▸ **TO DO**:
1. Please rewrite the paragraph starting "Each implementation of spell checker" in the page on extension dictionaries as a short list that keeps its main facts.
2. Using the page on extension dictionaries, decide whether each statement agrees with it, and answer yes or no with the deciding words quoted: (a) A dictionary entry may give several format names. (b) The files in the Locations property are listed in a specified order. (c) Each dictionary needs its own entry.

▸ **PASSAGE TO READ**:
* BEGIN *

Extension Dictionaries

From Apache OpenOffice Wiki
Jump to: navigation, search

Already provided configuration entries

Each implementation of spell checker, hyphenator or thesaurus needs to have an entry in the configuration (i.e. the file Linguistic.xcu) stating its implementation name (for purposes of identification) and the file format names of the dictionaries it can handle. More than one file format can be listed if supported.

The dictionary file format names for the current Apache OpenOffice linguistic are

  • DICT_SPELL
  • DICT_HYPH and
  • DICT_THES


Thus the respective entries do look like this:

  • Spell checker entry
<node oor:name="ServiceManager">
    <node oor:name="SpellCheckers">
        <node oor:name="org.openoffice.lingu.MySpellSpellChecker" oor:op="fuse">
            <prop oor:name="SupportedDictionaryFormats" oor:type="oor:string-list">
                <value>DICT_SPELL</value>
            </prop>
        </node>
 
        ... entries for other spell checkers ...
    </node>
</node>
  • Hyphenator entry
<node oor:name="ServiceManager">
    <node oor:name="Hyphenators">
        <node oor:name="org.openoffice.lingu.LibHnjHyphenator" oor:op="fuse">
            <prop oor:name="SupportedDictionaryFormats" oor:type="oor:string-list">
                <value>DICT_HYPH</value>
            </prop>
        </node>
 
        ... entries for other hyphenators ...
    </node>
</node>
  • Thesaurus entry
<node oor:name="ServiceManager">
        <node oor:name="org.openoffice.lingu.new.Thesaurus" oor:op="fuse">
            <prop oor:name="SupportedDictionaryFormats" oor:type="oor:string-list">
                <value>DICT_THES</value>
            </prop>
        </node>
 
        ... entries for other thesauri ...
</node>


The only link between one of the above services and the dictionaries to be used by them is the name of the dictionary format. When invoked the services are required to check in the configuration which dictionaries they can make use of and thus establishing their set of dictionaries to use. This is done by looking at the format names of the configured dictionaries.

Dictionary entries (must be provided)

The entries that are still missing and need to be provided are those for the dictionaries. Each dictionary must have an entry of its own.

An entry consists of

  • a unique name (the node name in the configuration)
  • a list of file locations (only the ones actually needed by the service implementation)
  • a single format name and
  • a list of ISO-names for locales listing the languages the dictionary may be used for

Please note that there is no specified order to the list of files provided in the Locations property. Also it is the implementations task to distinguish between those files and their potentially different use by their name only.

* END *

▸ **INFORMATION PROVIDED**:

* BEGIN *

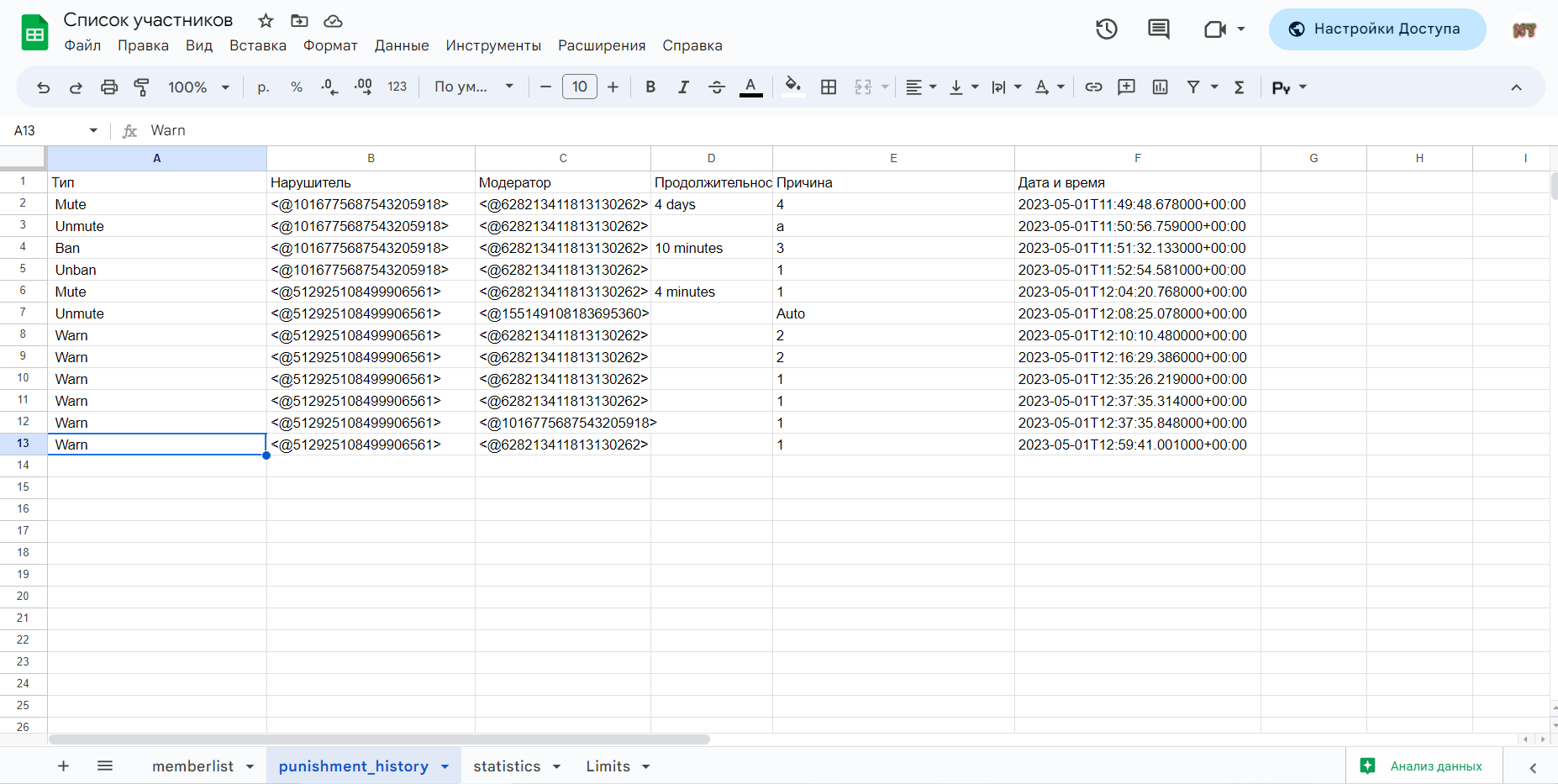The width and height of the screenshot is (1558, 784).
Task: Undo the last action
Action: [43, 87]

* END *

▸ **SOLUTIONS TO THE EXERCISE**:
1.
- Every spell checker, hyphenator, or thesaurus implementation needs an entry in the configuration file Linguistic.xcu.
- The entry states the implementation name, which is used for identification.
- The entry also states the file format names of the dictionaries the implementation can handle. More than one format can be listed if supported.

2.
(a) No: "a single format name"
(b) No: "there is no specified order to the list of files provided in the Locations property"
(c) Yes: "Each dictionary must have an entry of its own."